What’s changed is the streetwear shopper is no longer a monolithic, head-to-toe brand loyalist. Instead, retailers and other experts say the young consumers who might have only bought graphic T-shirts and hoodies a few years ago are embracing a diverse wardrobe that mixes streetwear, heritage brands and traditional menswear or luxury.

“There’s a venn diagram between the customers for Wales Bonner-Adidas, Supreme and Bottega [Veneta],” said Jian DeLeon, Nordstrom’s men’s fashion director who was formerly the editorial director of the youth culture magazine Highsnobiety. “They might aspire to buy one special piece from Bottega but are going to wear it with Carhartt pants and a graphic T-shirt from Pleasures or Supreme.”

At the multi-brand Asian streetwear retailer Invincible, for example, brogues from Thom Browne are now sold alongside Hoka sneakers. Co-founder Michael Vincent said the shop still sells streetwear staples like Stüssy and Neighborhood, which Vincent describes as a stable legacy brand, but the same consumers who bought Off-White graphic T-shirts and Nike Dunks a couple years ago have moved on to more expansive tastes.

“Now the consumer is more picky,” he said. “It’s more centred on individual style, and sneakers are no longer that ‘it thing’ to complete your streetwear look.”

What Streetwear Shoppers Are Buying — Or Not

The changes are also affecting where streetwear shoppers are directing their money. Many are being more discerning amidst turbulent global markets and the looming threat of a recession. Customers who’ve bought from Supreme directly in the past spent 9.1 percent less at apparel, accessories and department-store chains in 2023 compared to the prior year, and 7.7 percent less in roughly the first six months of 2024, according to an analysis of credit card data by Earnest Analytics.

This general drop in spending doesn’t mean consumers aren’t buying streetwear brands anymore. StockX reported that Fear of God and Supreme were still the most-traded apparel brands on the platform during the first six months of 2024. However, the fastest-growing brands during that time included New York-based label Denim Tears, Gucci and Asics.

Drew Haines, StockX’s director of sneakers and collectibles, said even as Millennial and Gen-Z shoppers continue to pay above retail for labels like Fear of God and Supreme, bargain hunters are fuelling a growing trade for luxury brands, and interest is growing in sportswear challenger brands like On as well as heritage brands like Timberland as interest in Nike Air Jordan 1s and Dunks declines.

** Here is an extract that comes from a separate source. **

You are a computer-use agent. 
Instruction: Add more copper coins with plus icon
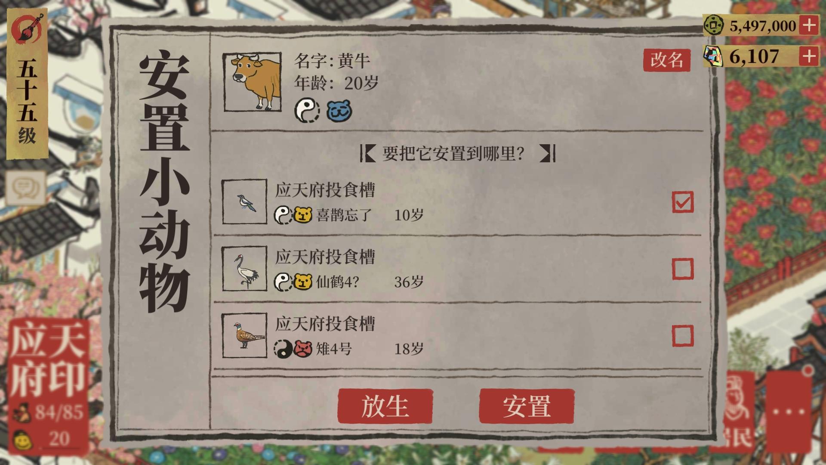809,25
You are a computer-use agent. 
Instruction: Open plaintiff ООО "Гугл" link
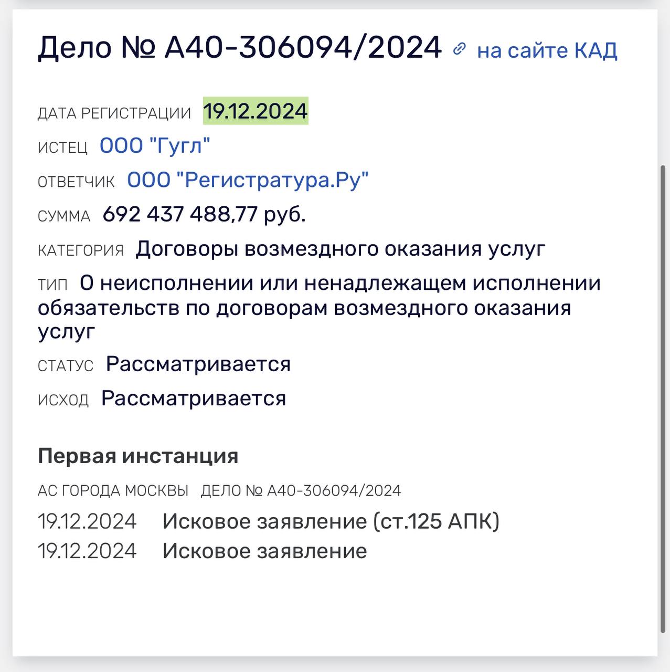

“Where youth culture goes, culture will go. Youth will always gravitate towards these types of products and the status that they carry with them,” Haines said.

One shift he has noticed is that, even though Nike is still the top sneaker brand on StockX, customers are moving beyond its hyped collaborations.

“They’re looking for something that isn’t just what everyone else has,” said Haines.

This collaboration fatigue also led Vincent to diversify Invincible’s store’s assortment in Jakarta, Indonesia, rather than conceiving hyped partnerships. He says that while his customers in Indonesia — the world’s largest Muslim-majority country — are hyper aware of global style trends, they are also showcasing individualism by styling hijabs with streetwear and contemporary clothing and value dressing differently more than wearing the week’s hottest drop.

“Instead of having five pairs of hype sneakers, the trendy ‘it girl’ is now wearing jorts, a pair of ballet flats and a Stüssy T-shirt,” Vincent said.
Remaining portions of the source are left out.